Hello everybody, I hope you are having an amazing day today. Today, we’re going to make a special dish, loaded veggie soup. One of my favorites food recipes. This time, I’m gonna make it a bit unique. This is gonna smell and look delicious.
Loaded veggie soup is one of the most favored of current trending meals on earth. It’s enjoyed by millions every day. It is simple, it’s quick, it tastes yummy. Loaded veggie soup is something that I have loved my whole life. They’re nice and they look fantastic.

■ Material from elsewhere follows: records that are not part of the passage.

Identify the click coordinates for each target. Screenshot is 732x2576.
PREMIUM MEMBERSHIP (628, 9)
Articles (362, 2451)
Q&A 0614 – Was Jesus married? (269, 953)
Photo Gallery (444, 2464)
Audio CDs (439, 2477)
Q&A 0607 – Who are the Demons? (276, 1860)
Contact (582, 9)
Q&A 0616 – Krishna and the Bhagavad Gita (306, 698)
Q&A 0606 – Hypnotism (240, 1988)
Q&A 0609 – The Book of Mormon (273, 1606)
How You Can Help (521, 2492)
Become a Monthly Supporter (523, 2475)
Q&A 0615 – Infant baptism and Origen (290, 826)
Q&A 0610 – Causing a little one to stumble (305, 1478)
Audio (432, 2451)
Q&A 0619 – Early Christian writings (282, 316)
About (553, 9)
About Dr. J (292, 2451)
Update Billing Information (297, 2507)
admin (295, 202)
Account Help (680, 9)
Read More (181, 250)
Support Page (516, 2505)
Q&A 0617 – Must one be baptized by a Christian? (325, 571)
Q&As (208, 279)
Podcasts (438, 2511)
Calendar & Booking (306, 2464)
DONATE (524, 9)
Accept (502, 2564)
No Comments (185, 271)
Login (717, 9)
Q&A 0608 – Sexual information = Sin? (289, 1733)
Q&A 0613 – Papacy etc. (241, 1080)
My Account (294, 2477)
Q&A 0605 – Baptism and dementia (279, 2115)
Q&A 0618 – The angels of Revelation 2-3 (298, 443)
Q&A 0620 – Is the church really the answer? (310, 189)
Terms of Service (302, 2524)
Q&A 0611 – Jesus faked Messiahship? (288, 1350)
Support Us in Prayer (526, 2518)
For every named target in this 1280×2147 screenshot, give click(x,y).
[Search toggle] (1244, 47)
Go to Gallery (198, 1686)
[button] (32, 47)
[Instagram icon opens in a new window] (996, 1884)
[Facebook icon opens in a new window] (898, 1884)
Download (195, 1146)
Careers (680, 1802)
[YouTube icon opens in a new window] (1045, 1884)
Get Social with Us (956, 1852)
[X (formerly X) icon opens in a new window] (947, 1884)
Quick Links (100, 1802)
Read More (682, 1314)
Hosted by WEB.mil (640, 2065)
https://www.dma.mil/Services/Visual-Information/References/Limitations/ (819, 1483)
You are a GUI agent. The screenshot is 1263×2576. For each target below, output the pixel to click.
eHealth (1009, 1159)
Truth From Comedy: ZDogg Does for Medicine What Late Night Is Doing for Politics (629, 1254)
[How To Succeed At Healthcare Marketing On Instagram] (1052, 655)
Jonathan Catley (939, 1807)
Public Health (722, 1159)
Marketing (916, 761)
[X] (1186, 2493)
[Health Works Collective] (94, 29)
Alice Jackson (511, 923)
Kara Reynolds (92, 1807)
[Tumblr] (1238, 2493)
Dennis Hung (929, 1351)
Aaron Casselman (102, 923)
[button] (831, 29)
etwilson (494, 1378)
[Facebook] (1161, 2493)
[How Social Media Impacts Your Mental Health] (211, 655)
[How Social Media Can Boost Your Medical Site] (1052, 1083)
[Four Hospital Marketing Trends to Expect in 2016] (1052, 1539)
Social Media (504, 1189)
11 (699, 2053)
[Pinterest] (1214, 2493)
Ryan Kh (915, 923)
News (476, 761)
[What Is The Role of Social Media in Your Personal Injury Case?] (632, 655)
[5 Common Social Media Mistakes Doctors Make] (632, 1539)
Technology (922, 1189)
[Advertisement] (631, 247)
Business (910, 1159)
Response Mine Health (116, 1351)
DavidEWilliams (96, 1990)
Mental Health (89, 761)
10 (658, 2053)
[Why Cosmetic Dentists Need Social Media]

Fresh carrots, green & red peppers, tomatoes, onions, garlic, celery, green beans, broccoli, mushrooms, potatoes, peas and corn seasoned with basil, salt, pepper and a pinch of crushed red pepper, simmer all afternoon in a Dutch Oven, giving you a warm, healthy soup that your family will love. Like this Loaded Veggie Soup, much like the Roasted Squash Soup, this one is chock full of veggie goodness. However there is something a little different about this one. It is also full of warming spices like cinnamon, cumin, and cayenne pepper.
To get started with this recipe, we have to prepare a few components. You can cook loaded veggie soup using 13 ingredients and 6 steps. Here is how you cook that.
The ingredients needed to make Loaded veggie soup:
- Take 2 can diced tomatoes (I used the blue menu no salt added)
- Prepare 1800 ml broth (I used chicken, but you could use anything)
- Get 4 cup shredded cabbage
- Get 1/2 yellow pepper diced
- Prepare 1/2 red pepper diced
- Make ready 5 stalks of celery
- Get 1 large onion diced
- Make ready 4 carrots
- Prepare 1 zucchini
- Prepare 1 crown of broccoli
- Get 1 tbsp Italian seasoning
- Take 3 clove garlic minced
- Make ready 1 tsp olive oil
Cover the vegetables with the stock, adding a little extra water if necessary. My Recipes My Lists My Calendar. In a large pot, heat the oil over medium heat. Add carrots, bell pepper, sweet potato, zucchini, diced tomatoes, chicken broth, and vegetable soup spice blend.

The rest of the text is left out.